平静を装っていたはずの掌はいつの間にかどうしようもないほどに震えていた。大した距離を走っていないのに息は未だ上がっている。それなのに背筋がずっと冷たくて、好きな子に何かしてしまうかもしれない興奮より先に這い上るのはただただ「恐怖」だった。
…駄目だ、一人放ったらかしにして病むな。雨のせいでナーバスになっているだけだ。言い聞かせてのろのろと俺は着替えにやっと着手する。ついでに濡れ鼠になってもなお存命でいてくれた携帯で美沙ちゃんが一番信用しているであろう男に電話をかける。四コール鳴ったところで聞こえたもしもしの声はひどく眠たげだった。
「寝てたところごめん」
『分かってんならなんで電話するんだよぉ…課題なら金曜なかったよ…』
「美沙ちゃんと一緒に居たら通り雨に巻き込まれた。さすがに俺の服貸すとかアウトだと思うから俺ん家に着替え持ってきてくれない?」
『はぁ!?』
受話音量が例えるなら一から五に急に跳ね上がったような音量で電話の向こうの成一が叫ぶ。いや、分かる。何をどうしたらそうなるんだって感じではある。
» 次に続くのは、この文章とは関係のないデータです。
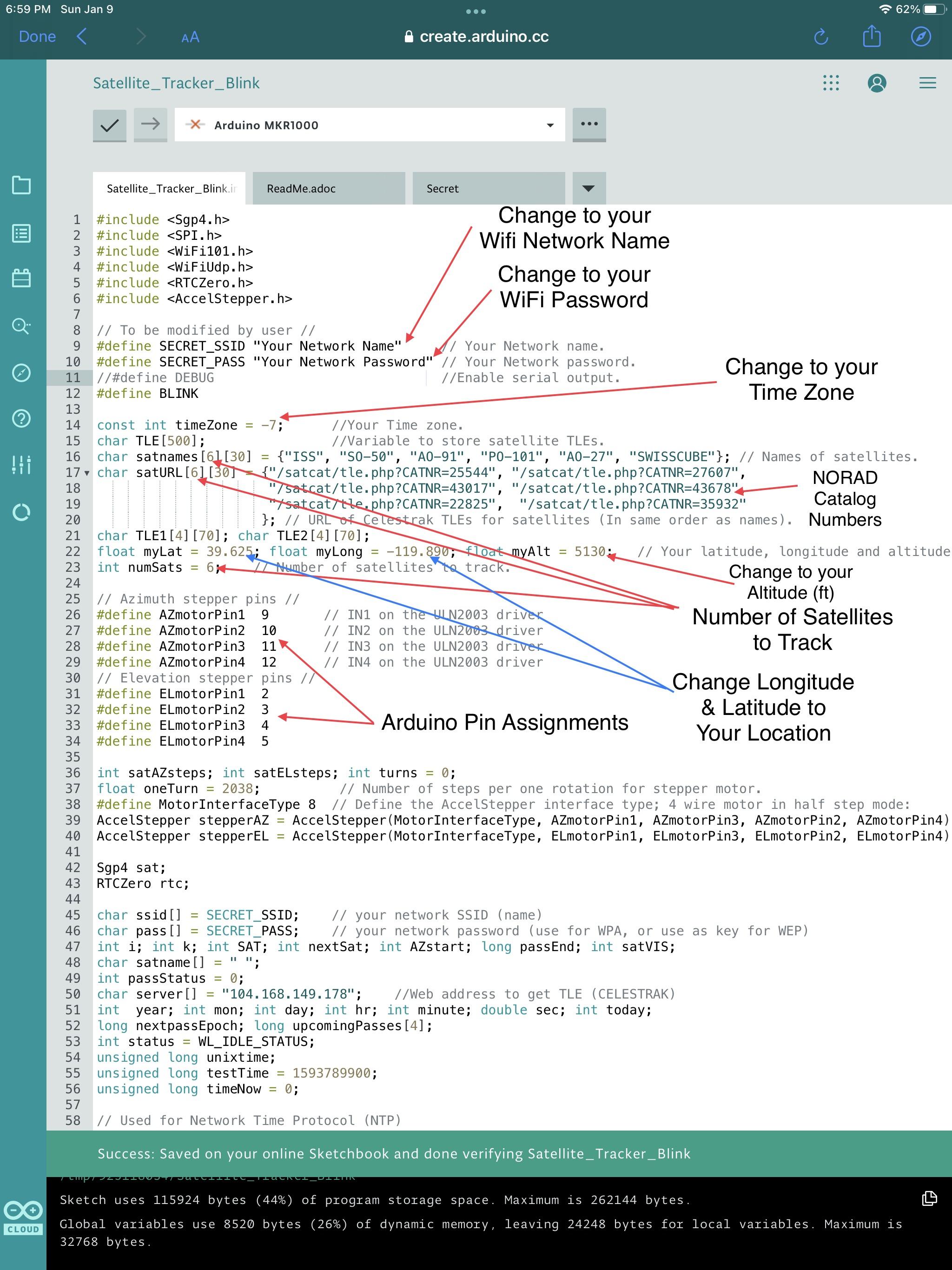Open the tabs dropdown arrow next to Secret

[588, 188]
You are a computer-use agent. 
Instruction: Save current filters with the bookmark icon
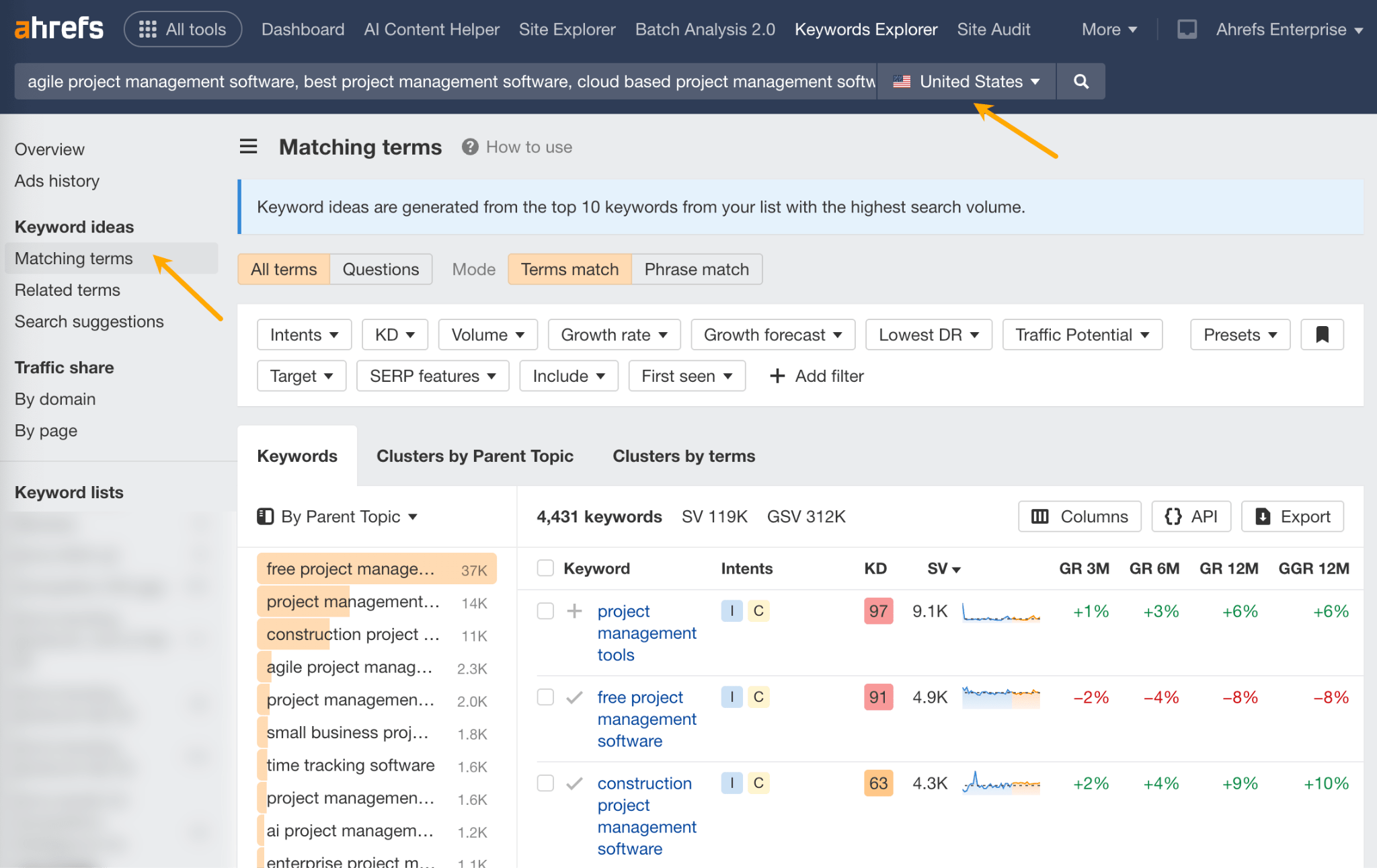pyautogui.click(x=1322, y=334)
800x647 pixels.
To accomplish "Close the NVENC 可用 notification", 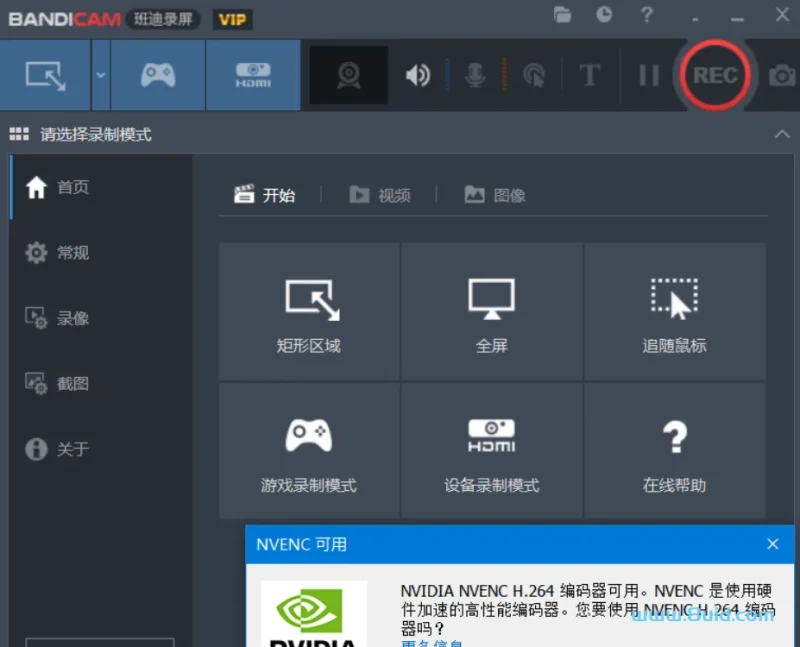I will coord(772,544).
でも事が事だった。
「経緯は後で話すから。暖房の前に居させてるけどこのままじゃ風邪引かせる」
『……分かった』
デカすぎる溜息を最後に電話が切れる。洗濯機に濡れた服を放り込み、あまり使っていないタオルその二を持って脱衣所を出る。暖房前で大人しく座りながら髪をタオルで拭いていた美沙ちゃんがこちらを見た。こんな状況だけど顔色はさっきよりもマシそうだったけど、なんだか妙に落ち着いているようにも見えた。
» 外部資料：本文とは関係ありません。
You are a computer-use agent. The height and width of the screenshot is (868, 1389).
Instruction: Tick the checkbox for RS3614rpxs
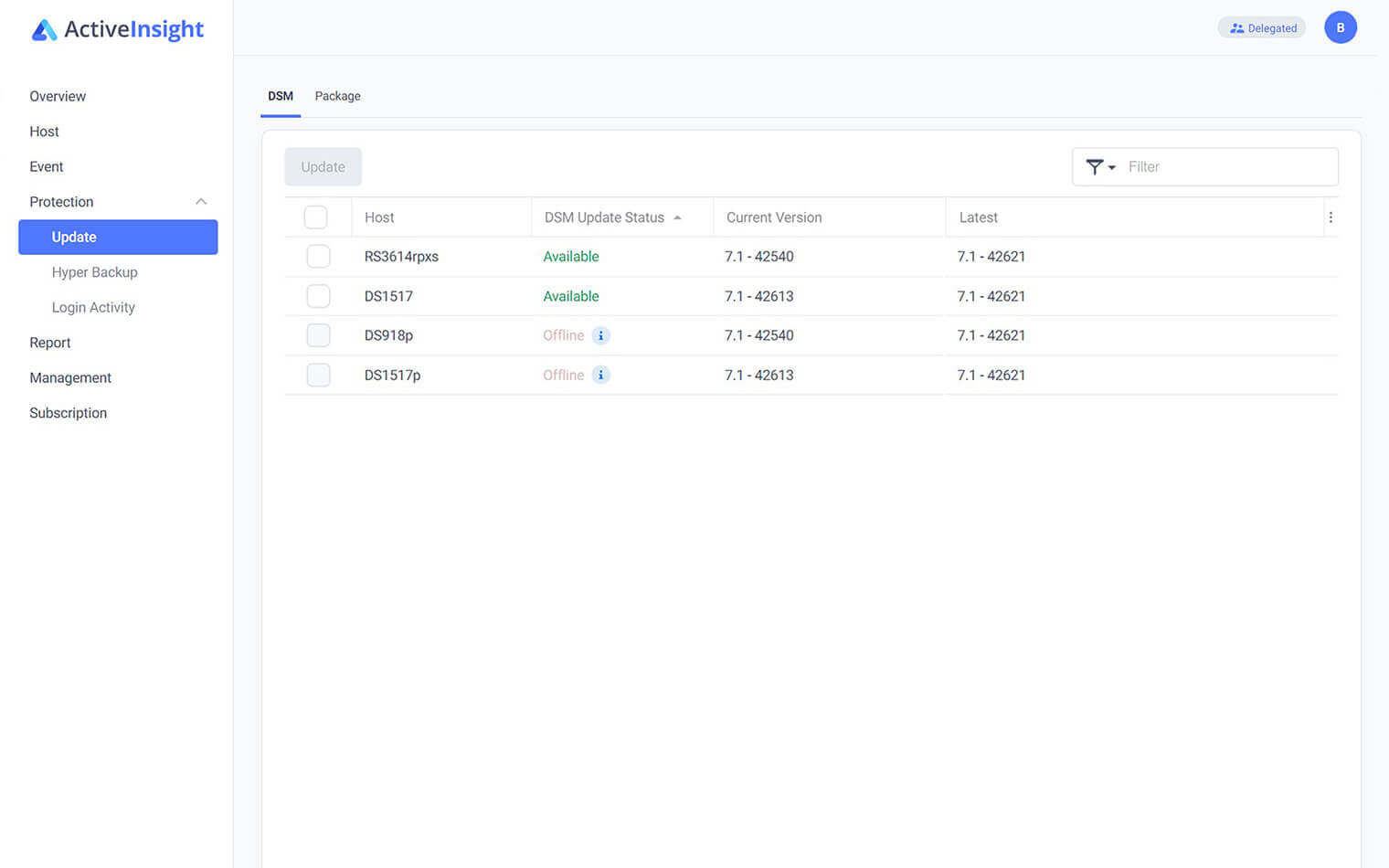[318, 256]
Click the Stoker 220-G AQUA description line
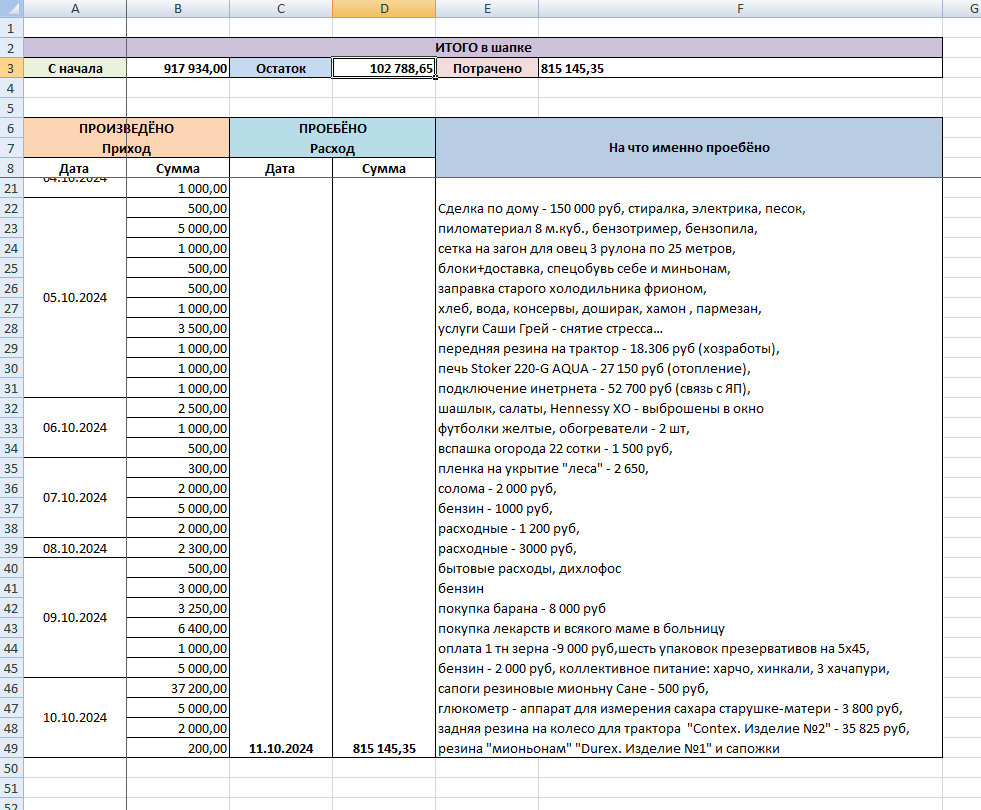This screenshot has width=981, height=810. [x=594, y=368]
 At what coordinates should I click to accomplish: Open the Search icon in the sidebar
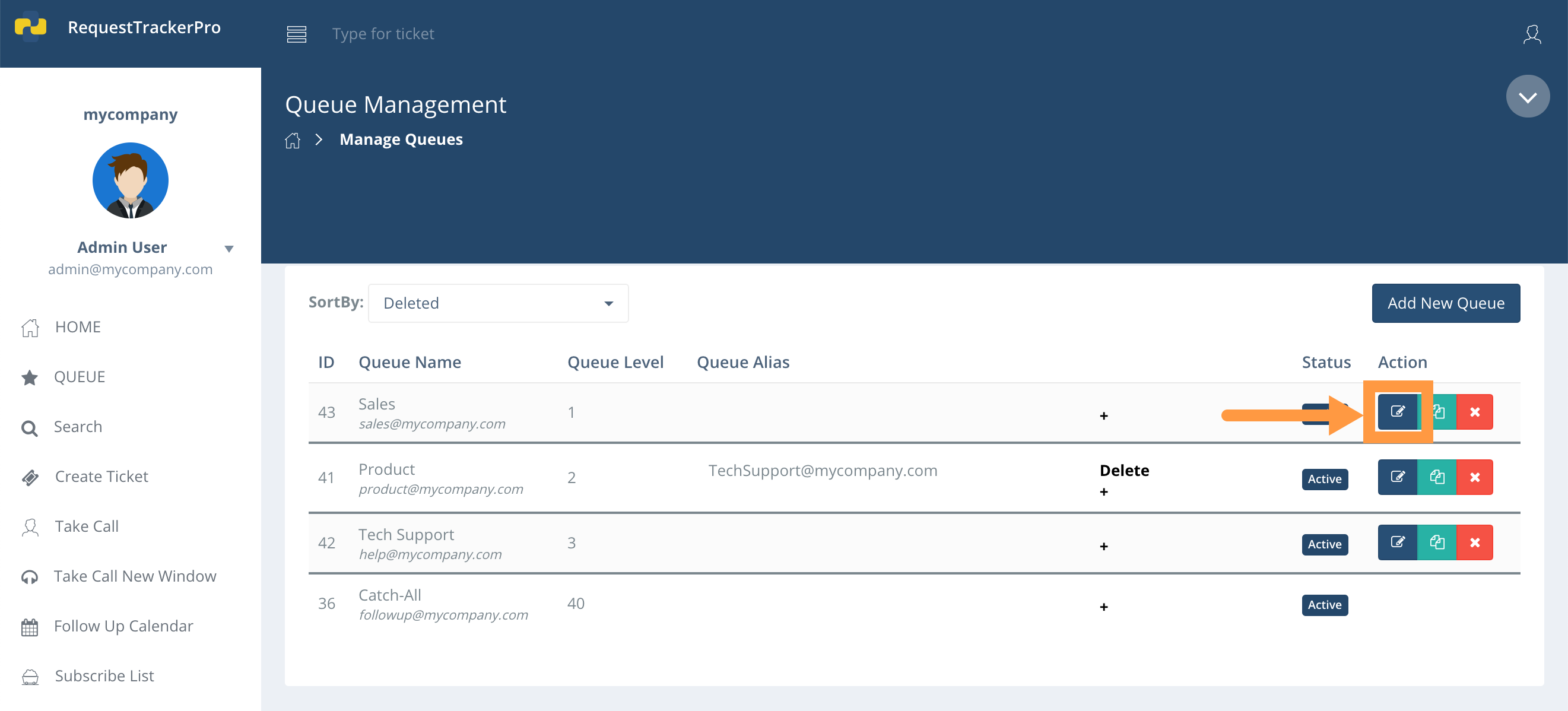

「待たせてごめん。今成一に連絡したから。着替え持ってきてくれるって」
「あ…そうなんですね…。すみません、ありがとうございます」
「むしろ俺がすぐに着替えとか渡せたら一番良かったんだけどね、流石にそうもいかないから。あとこれも使って、足りないでしょ」
暖色のタオルをぼんやりした顔で美沙ちゃんが受け取る。妙に静かだ。いや、もともと静かな子なんだけども。熱でも出しているのかもしれない。そう思って「美沙ちゃん?」と声をかける。こちらに目線を向けてくる美沙ちゃんの視線は僅かに悲しげで、もっと言えば同情的なものだった。
「…不躾なことを聞いてしまって申し訳ないんですが、もしかして亮介さん…ここに一人で暮らしているんですか?」
「……ああ、うん、まあ…ね。親居ないから…」
いつ聞かれても不思議じゃなかったことをどう返せばいいか分からず、一瞬フリーズした自分がいた。頭のどこかで「お前がそうしたんだよ」と正しく殺意のある自分が毒づいたせいでもあった。
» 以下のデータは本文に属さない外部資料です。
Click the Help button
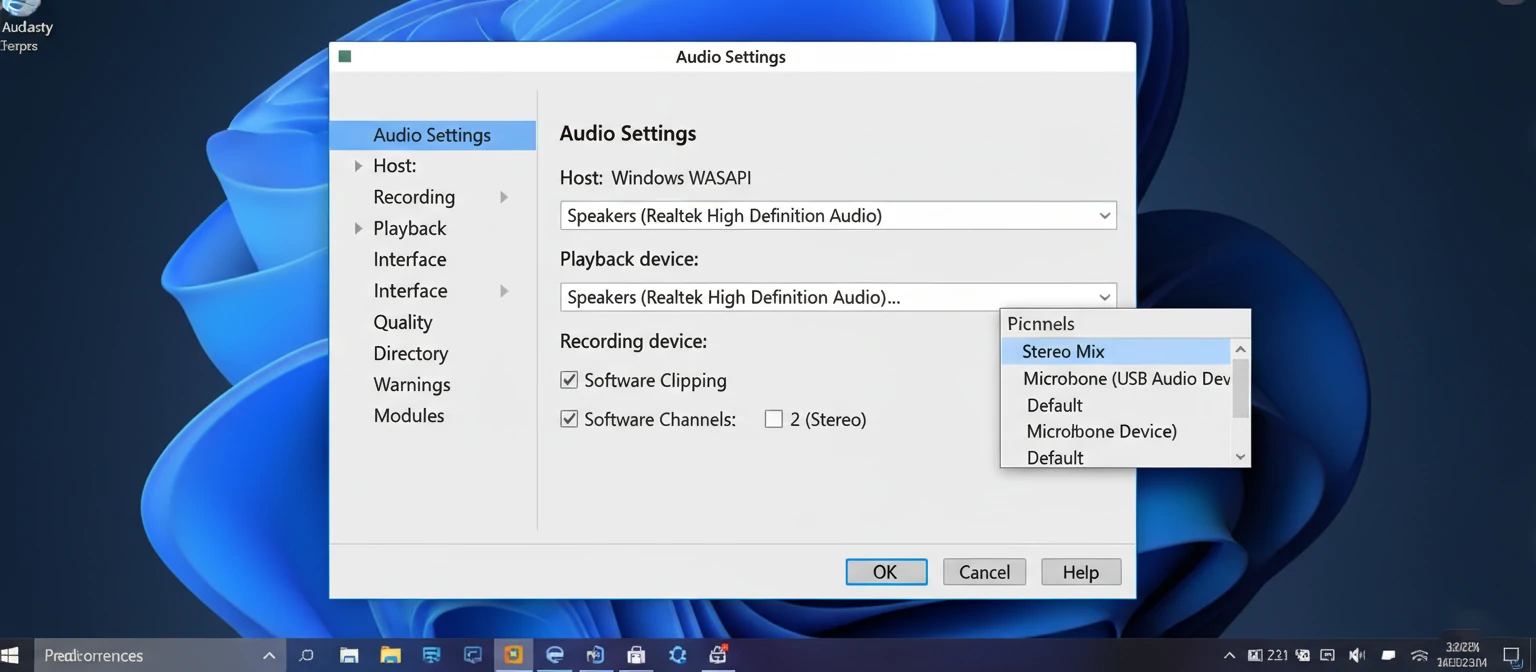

忘れてた。親が居ないことは喋っていなかった。成一にも別に口止めしていたわけじゃなかったけど、そもそもあの男は人の事情をペラペラ他人に喋る質でもなかった。どうしよう、どんな態度を取るのが正解だろうか。思えばこの子にあらゆる意味でお近づきになりたいと思っていたけど、家に入れることまでは想定していなかった。
「なんというか…ごめんね。親が帰ってくるような状況ならともかく男の一人暮らしの部屋なんて余計心配だよね」
「そんなこと…今更気にしてないです…ぜんぜん…でも、」
「でも?」
「…寂しくないのかなって……すみません、多分私が寂しいからなんです。ごめんなさい…失礼なことを考えてしまいました」
「…寂しくないと言い切るのは嘘になるよ」
気を遣わせないように「寂しくない」と言い切れば良かったのに出てきたのは真逆の言葉だった。思わず出てきてしまった言葉に内心でも驚きながら、言ってしまった言葉を取り返すことは出来ないので「いやでも」と言葉を続ける努力をする。
「近くに親戚一応いるしね、何年も同じ生活してたらさすがに慣れたし心配されるようなアレじゃないから大丈夫」
「そういうものですか…?」
「違うかもしれないけど…無いもの欲しがってもしょうがないから」
言いながら左の肺あたりがぐっと縮んだような気がした。我ながら女々しいことを言ったとも思った。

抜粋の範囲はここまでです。